===== Source information =====

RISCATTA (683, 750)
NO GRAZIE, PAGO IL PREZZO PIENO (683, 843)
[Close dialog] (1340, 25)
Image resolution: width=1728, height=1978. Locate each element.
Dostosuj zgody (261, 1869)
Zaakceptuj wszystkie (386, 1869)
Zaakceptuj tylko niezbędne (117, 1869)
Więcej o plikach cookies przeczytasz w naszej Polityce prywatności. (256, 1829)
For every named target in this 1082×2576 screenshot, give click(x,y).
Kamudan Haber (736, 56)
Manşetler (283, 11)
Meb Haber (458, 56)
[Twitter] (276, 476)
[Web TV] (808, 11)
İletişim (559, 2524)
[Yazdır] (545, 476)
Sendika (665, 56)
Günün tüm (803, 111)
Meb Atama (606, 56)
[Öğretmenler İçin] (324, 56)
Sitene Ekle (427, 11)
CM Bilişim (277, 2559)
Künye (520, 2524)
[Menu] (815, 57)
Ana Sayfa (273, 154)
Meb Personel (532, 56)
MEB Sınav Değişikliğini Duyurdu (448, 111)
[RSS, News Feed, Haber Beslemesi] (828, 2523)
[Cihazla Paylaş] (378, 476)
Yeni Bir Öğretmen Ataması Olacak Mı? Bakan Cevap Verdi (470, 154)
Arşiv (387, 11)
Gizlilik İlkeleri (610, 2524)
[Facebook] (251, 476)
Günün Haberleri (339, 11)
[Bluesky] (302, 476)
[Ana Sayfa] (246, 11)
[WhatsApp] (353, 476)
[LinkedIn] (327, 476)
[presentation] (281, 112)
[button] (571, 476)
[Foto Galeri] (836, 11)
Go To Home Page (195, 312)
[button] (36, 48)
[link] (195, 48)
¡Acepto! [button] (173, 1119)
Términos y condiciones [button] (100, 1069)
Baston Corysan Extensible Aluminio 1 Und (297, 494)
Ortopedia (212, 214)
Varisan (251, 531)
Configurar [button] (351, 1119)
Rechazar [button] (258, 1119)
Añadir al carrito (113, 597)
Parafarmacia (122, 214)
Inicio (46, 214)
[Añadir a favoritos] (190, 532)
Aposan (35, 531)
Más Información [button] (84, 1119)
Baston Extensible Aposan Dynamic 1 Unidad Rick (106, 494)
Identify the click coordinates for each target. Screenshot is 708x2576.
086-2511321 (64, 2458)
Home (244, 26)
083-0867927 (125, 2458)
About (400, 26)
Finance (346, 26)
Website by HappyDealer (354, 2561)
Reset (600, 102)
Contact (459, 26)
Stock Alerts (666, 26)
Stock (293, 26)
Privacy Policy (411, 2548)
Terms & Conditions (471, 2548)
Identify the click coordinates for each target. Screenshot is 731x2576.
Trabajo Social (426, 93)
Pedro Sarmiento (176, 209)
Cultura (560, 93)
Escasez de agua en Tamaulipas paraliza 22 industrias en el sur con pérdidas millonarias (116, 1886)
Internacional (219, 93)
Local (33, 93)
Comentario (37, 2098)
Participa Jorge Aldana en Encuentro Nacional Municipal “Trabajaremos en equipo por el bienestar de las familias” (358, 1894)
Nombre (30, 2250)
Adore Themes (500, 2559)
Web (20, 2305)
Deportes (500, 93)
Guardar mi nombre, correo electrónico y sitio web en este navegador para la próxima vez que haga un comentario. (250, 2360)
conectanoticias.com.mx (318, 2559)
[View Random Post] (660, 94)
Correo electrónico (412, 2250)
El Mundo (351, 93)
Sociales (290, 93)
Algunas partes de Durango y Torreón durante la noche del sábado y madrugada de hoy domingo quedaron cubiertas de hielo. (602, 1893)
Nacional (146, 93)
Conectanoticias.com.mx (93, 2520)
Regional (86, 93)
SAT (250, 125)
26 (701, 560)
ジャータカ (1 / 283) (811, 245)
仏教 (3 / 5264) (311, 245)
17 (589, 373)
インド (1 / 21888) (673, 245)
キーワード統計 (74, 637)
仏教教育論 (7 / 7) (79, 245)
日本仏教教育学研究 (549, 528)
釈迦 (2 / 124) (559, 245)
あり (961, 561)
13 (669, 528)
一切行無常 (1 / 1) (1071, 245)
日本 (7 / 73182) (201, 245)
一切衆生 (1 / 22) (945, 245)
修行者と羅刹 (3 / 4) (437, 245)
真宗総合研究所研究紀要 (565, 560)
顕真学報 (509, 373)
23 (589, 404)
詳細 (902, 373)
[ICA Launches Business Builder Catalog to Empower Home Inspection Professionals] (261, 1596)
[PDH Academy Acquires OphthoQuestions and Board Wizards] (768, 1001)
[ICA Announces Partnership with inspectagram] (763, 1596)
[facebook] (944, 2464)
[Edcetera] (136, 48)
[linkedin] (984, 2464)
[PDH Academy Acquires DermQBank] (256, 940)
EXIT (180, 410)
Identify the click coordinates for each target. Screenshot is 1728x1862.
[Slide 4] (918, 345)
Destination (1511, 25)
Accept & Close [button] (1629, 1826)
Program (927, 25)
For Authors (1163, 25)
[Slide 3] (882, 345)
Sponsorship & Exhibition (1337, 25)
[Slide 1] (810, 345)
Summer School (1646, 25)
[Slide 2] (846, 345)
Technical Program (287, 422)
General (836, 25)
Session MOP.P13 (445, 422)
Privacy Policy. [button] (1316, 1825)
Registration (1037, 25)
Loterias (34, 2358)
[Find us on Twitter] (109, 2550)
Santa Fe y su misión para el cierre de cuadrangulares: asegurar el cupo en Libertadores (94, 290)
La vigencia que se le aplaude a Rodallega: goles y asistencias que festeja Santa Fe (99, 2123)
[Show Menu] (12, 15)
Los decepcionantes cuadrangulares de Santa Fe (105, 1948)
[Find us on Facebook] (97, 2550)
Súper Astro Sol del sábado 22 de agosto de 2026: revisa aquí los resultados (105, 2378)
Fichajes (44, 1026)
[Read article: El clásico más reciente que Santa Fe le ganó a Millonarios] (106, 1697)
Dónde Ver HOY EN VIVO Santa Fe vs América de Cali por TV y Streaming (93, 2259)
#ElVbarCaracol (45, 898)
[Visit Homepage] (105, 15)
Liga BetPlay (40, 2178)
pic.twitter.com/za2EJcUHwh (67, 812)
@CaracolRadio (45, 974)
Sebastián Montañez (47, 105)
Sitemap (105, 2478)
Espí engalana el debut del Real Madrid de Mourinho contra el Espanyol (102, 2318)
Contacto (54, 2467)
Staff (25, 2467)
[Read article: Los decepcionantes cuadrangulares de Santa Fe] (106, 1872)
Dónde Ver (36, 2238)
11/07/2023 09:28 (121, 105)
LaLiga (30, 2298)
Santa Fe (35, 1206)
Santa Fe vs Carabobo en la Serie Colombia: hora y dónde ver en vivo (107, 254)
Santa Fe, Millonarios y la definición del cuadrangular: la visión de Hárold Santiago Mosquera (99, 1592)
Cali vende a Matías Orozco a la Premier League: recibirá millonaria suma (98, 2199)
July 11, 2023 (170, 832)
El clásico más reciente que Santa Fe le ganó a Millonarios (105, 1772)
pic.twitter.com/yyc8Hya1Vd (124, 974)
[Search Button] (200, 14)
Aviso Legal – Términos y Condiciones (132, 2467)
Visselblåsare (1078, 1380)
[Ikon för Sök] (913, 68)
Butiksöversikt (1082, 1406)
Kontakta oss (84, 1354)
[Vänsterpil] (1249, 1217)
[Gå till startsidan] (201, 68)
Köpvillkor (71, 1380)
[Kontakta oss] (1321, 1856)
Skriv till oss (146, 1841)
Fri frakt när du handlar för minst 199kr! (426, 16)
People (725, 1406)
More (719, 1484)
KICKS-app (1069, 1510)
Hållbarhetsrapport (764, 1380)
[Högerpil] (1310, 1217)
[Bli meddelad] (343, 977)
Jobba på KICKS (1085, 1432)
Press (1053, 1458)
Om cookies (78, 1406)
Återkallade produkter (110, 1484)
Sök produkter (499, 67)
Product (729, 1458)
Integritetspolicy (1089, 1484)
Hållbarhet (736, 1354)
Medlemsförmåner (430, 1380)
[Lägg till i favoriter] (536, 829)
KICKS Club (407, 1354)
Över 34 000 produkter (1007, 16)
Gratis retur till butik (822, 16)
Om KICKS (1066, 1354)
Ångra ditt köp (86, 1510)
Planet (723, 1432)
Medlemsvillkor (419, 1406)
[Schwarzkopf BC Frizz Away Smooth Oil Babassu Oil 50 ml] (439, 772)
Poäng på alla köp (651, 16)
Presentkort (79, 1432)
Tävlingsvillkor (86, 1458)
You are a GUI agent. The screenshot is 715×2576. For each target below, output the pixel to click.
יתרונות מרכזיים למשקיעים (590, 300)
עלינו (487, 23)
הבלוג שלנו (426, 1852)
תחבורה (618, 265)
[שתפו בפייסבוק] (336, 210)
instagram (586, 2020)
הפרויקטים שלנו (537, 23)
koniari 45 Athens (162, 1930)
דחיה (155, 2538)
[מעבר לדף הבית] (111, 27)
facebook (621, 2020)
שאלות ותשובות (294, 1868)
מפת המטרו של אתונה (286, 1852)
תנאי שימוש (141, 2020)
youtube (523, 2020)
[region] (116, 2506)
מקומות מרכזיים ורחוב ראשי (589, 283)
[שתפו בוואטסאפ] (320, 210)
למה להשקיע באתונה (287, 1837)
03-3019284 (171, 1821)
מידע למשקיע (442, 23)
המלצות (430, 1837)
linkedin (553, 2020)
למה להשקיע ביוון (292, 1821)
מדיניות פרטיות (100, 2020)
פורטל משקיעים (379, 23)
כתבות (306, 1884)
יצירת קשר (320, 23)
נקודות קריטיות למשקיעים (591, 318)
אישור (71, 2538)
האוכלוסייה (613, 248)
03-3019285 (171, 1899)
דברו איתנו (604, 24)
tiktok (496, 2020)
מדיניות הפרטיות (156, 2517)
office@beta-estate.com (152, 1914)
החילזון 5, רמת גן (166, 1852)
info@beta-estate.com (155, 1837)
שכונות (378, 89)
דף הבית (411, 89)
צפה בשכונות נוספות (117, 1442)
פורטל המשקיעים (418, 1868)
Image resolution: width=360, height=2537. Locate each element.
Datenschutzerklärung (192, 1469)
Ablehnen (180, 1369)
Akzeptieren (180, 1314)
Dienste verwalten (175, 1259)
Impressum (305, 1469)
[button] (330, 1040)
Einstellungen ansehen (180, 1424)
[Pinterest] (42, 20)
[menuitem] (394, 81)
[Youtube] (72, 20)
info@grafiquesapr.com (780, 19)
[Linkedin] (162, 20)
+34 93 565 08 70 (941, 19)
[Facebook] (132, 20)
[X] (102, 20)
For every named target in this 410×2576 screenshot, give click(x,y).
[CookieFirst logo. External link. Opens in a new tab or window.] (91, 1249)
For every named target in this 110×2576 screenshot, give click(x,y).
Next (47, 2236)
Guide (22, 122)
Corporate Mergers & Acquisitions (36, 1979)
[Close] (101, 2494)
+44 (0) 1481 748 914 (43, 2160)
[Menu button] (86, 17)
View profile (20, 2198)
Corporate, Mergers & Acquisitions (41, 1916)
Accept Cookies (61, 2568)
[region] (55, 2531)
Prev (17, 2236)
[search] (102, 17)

=====

▶ **Exercise aim**
Could you copy every line from the records that has "cuadrangulares" in it?

▶ **Solved problem**
Santa Fe y su misión para el cierre de cuadrangulares: asegurar el cupo en Libertadores (94, 290)
Los decepcionantes cuadrangulares de Santa Fe (105, 1948)
[Read article: Los decepcionantes cuadrangulares de Santa Fe] (106, 1872)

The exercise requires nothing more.